After reporting a substantial loss for the company’s fiscal second quarter, the ISLE share price declined to $2.80 each.
Revenues for the second quarter fell to $254 million, a drop of 9% from the previous year’s $278.8 million.
The loss was $13.5 million or $0.43 per share compared with a loss of $24.6 million or $0.80 per share in the prior year. Analysts had expected revenues to fall to $270.2 million and result in a loss of $0.21 per share.
There should be a financial gain reported in the fiscal third quarter, the company said, because of an insurance settlement that related to Hurricane Katrina insurance claims. A payment of $95 million is expected.
Also, the company said, this summer their business was affected by both Hurricane Gustav and Hurricane Ike.
The insurance settlement will provide the company with a "liquidity cushion" for the remainder of the fiscal year. However, the company will forego any new significant capital projects in light of the current rough economic environment. This, the company said, includes work on its facility in Biloxi, Mississippi.
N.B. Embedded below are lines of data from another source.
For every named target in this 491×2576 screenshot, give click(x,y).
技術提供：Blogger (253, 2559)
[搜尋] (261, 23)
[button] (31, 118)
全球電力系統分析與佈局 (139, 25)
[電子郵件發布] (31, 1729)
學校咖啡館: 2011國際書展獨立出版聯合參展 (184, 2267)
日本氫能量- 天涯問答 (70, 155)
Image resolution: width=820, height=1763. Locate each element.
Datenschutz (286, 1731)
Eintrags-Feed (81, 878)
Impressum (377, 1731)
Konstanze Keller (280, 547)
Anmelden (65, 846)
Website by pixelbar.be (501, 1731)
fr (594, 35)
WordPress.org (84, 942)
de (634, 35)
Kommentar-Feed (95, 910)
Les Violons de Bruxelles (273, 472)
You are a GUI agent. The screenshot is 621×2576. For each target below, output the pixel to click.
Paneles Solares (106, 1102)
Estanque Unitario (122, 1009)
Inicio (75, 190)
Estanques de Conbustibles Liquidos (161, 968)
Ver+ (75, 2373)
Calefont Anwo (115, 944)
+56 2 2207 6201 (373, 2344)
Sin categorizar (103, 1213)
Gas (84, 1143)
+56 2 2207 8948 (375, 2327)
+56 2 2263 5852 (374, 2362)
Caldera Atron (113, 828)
James Perry, executive vice chairman and CEO, said the company was coping with the worse "declining gaming market that I have experienced in my 30 year career."
He added that "consistent with industry trends, we experienced pronounced revenue declines in August and September, but slightly recovered in October."
Following the announcement, Standard & Poor’s Rating Services lowered its non-investment grade ratings on ISLE, citing the difficult conditions in the gambling industry.